Ondata or Angelito in the Desert?

Ondata was Fruitnut’s overall best fig. He might grow in a Texas environment closer to your Phoenix weather. Don’t quote me on that.
Yeah he grows in a greenhouse in west Texas. His statements about it and the fact he has had it ranked that way for a few years makes it very appealing

Probably the main difference is his humidity is a bit better and temps a bit lower.

I have a hunch it might do well here but can’t find anyone that has it. I have a potted tree and it’s almost certainly going in ground so I’m doing research pretty late…
 
I'm in St George UT. I've grown Ondata in ground for 2 yrs. Got a few figs the first year but this year has been much better, they were very tasty. Growth is medium to good. My Angelito is also in ground and is a 1st year tree. Didn't put on much growth but that is not unusual here as it acclimates. It is about 3' tall coming from a cutting in spring. Developed figs but too late to ripen.
 
I'm in St George UT. I've grown Ondata in ground for 2 yrs. Got a few figs the first year but this year has been much better, they were very tasty. Growth is medium to good. My Angelito is also in ground and is a 1st year tree. Didn't put on much growth but that is not unusual here as it acclimates. It is about 3' tall coming from a cutting in spring. Developed figs but too late to ripen.
Thanks for the information!
 
I'm in St George UT. I've grown Ondata in ground for 2 yrs. Got a few figs the first year but this year has been much better, they were very tasty. Growth is medium to good. My Angelito is also in ground and is a 1st year tree. Didn't put on much growth but that is not unusual here as it acclimates. It is about 3' tall coming from a cutting in spring. Developed figs but too late to ripen.
RedRockFig, don’t want to change the op subject but did you wack your Ondata down after first year? Mine is a beast after first year, was an airlayer.
 
I got a grafted Ondata a couple of years back that hasn’t grown well for me, so I can’t say on fruit quality, mine still looks like a baby tree. Angelito, also grafted, has been more vigorous than Ondata. It’s an Adriatic type to my knowledge, so I would assume that it should perform as other Adriatics do.

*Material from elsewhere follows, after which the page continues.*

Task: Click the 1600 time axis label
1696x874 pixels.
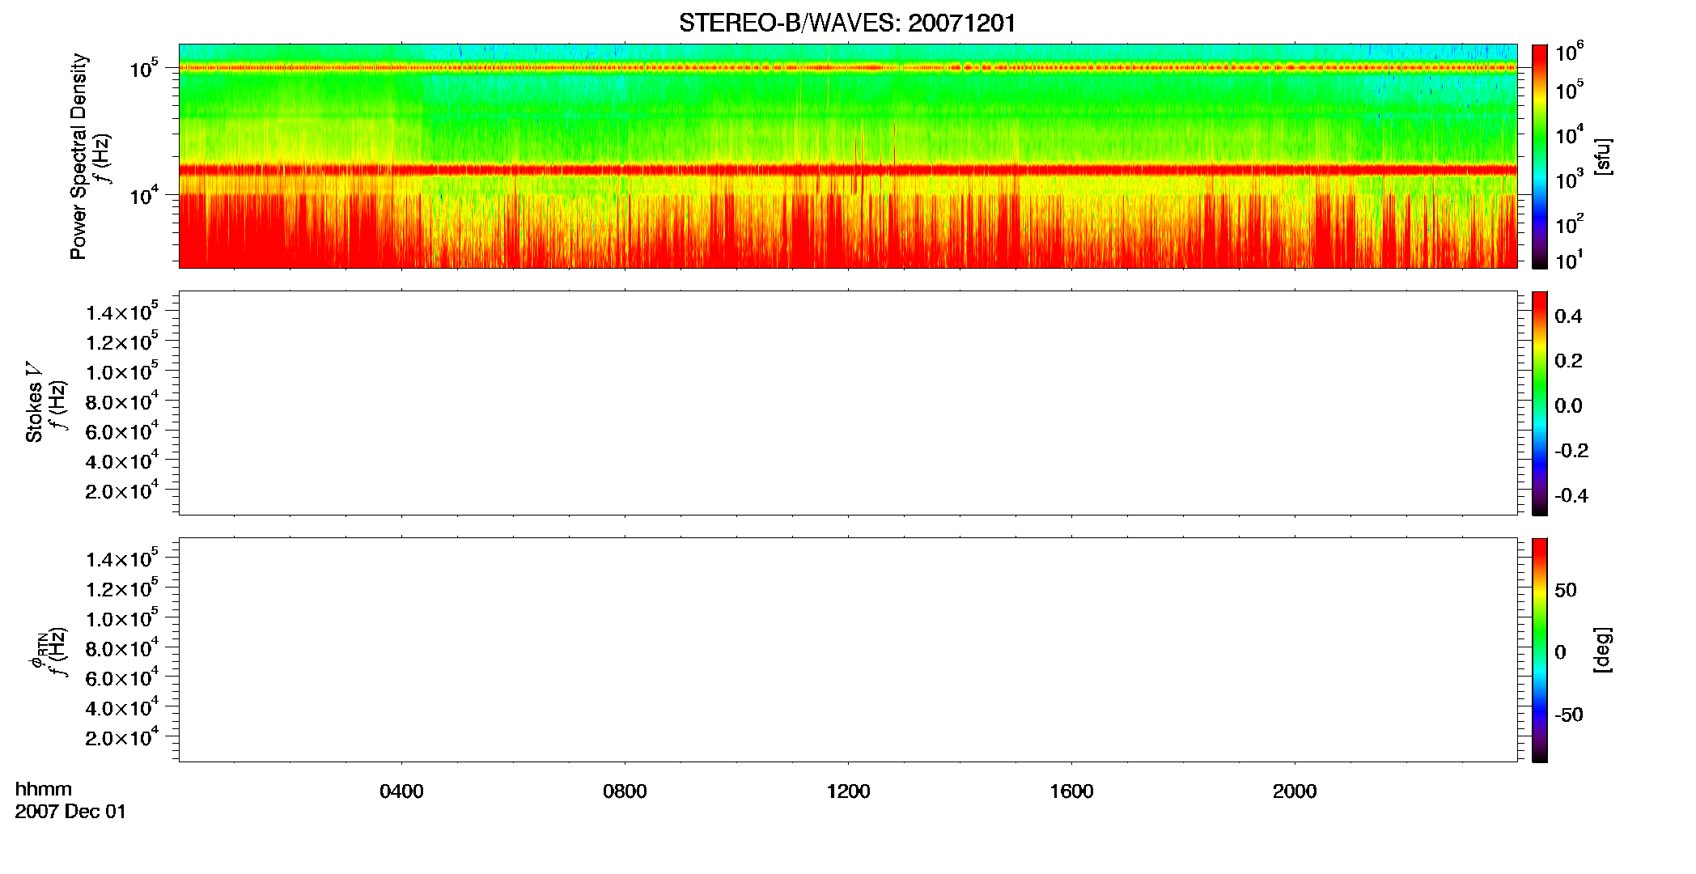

BlueMalibu found Angelito and I believe he has described his climate something along the lines of a hot furnace. So if he likes it, it sounds promising for other hot areas.
 
@GoodFriendMike its because black mission does very well in my climate based on the people that grow it in my area. When I started getting interested in figs years ago I thought All & any Verity will do well in hot dry climate …. Wrong!!!!! thats why my wish list is big because I would test the verity and decide to keep it or get rid of it. This Jan I am culling at least 5 grafted verities from my test tree that are known to do very well in other climates
 
@GoodFriendMike its because black mission does very well in my climate based on the people that grow it in my area. When I started getting interested in figs years ago I thought All & any Verity will do well in hot dry climate …. Wrong!!!!! thats why my wish list is big because I would test the verity and decide to keep it or get rid of it. This Jan I am culling at least 5 grafted verities from my test tree that are known to do very well in other climates
@Figneer I’m building my collection in greater Phoenix, please share that latest cull list. Would be invaluable
 
I'm growing Ondata in the high desert of Albuquerque, New Mexico (we are not comparable to the brutal environment of Phoenix).
It is still a very young tree so I can't really provide a good review yet.
Our zone is 7b and we are at 5000 ft.
 
I'm growing Ondata in the high desert of Albuquerque, New Mexico (we are not comparable to the brutal environment of Phoenix).
It is still a very young tree so I can't really provide a good review yet.
Our zone is 7b and we are at 5000 ft.
I hope it endup being a good choice for your area, I read good things about it online
 
Angelito splits a lot for me. Might be fine in the desert though
Does it seem to be a worse splitter than your other 'adriatics'? Do you have it in ground or just potted?

My first year trees set a handful each and ripened about half those those late in October without any issues, but I think we were 30+ days without any rain in that stretch. The dsjg next to them started turning inside out around the same timeframe - once the night's started dipping into the 40s (I attribute that mostly to the large daily temp swings, but who knows).